> _Work to be completed_
For this listing, reproduce the line with "At what coordinates", the line with "This screenshot has", and the lines between, exactly as they stand. Leave out pictures and all other lines.

> _Records shown_
◆ ◆ ◆ ◆ ◆ ◆ ◆

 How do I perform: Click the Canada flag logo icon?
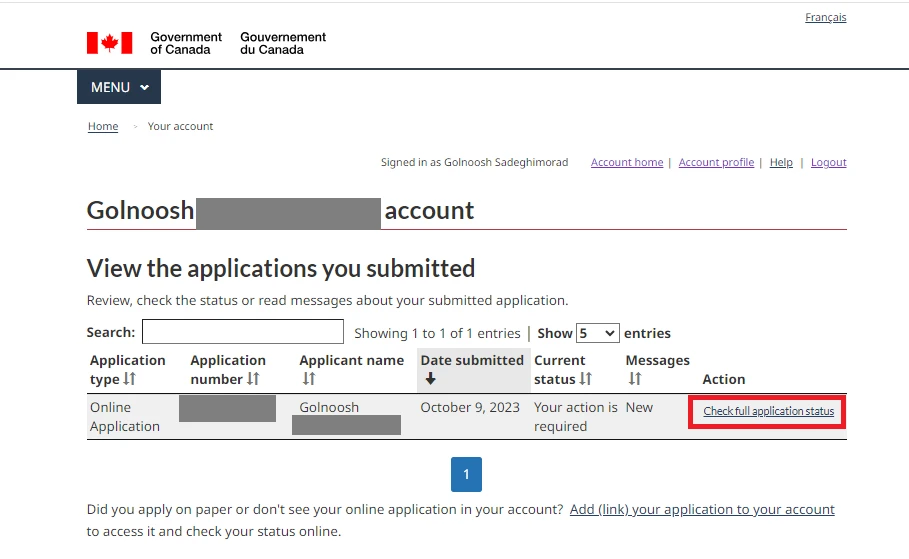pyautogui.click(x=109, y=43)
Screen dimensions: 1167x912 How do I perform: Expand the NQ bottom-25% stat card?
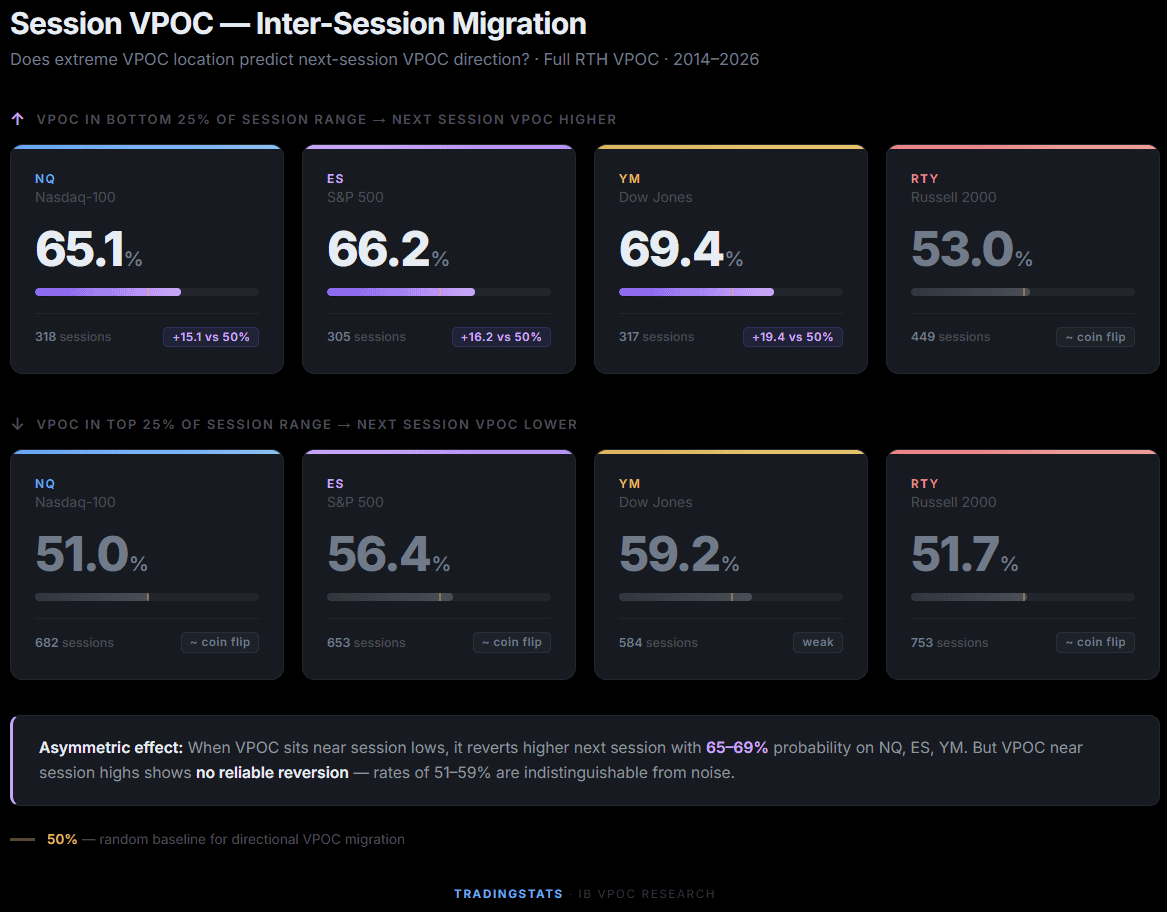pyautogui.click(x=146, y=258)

◆ ◆ ◆ ◆ ◆ ◆ ◆

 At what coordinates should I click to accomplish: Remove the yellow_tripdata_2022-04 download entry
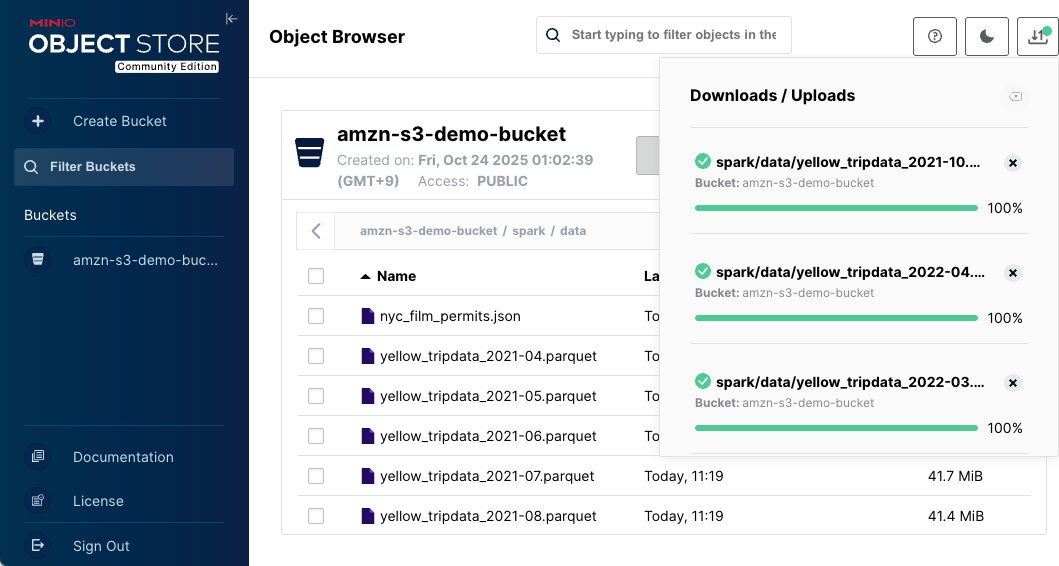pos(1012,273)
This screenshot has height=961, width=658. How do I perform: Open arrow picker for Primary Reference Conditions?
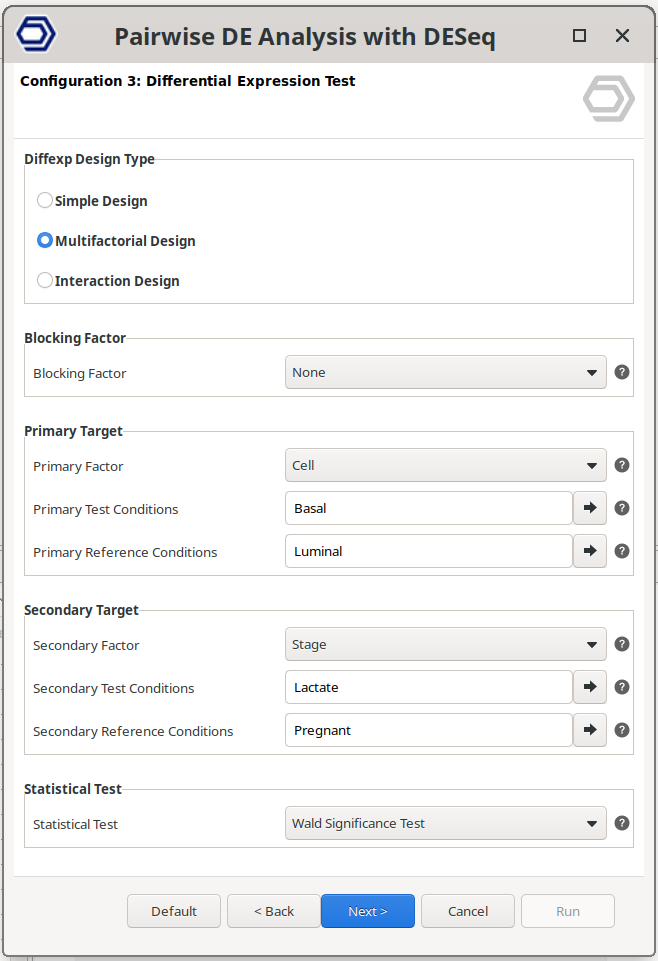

◆ ◆ ◆ ◆ ◆ ◆ ◆

> _Exercise answer_
 At what coordinates should I click to accomplish: Remove the yellow_tripdata_2022-04 download entry
pos(1012,273)
This screenshot has height=961, width=658. How do I perform: Open arrow picker for Primary Reference Conditions?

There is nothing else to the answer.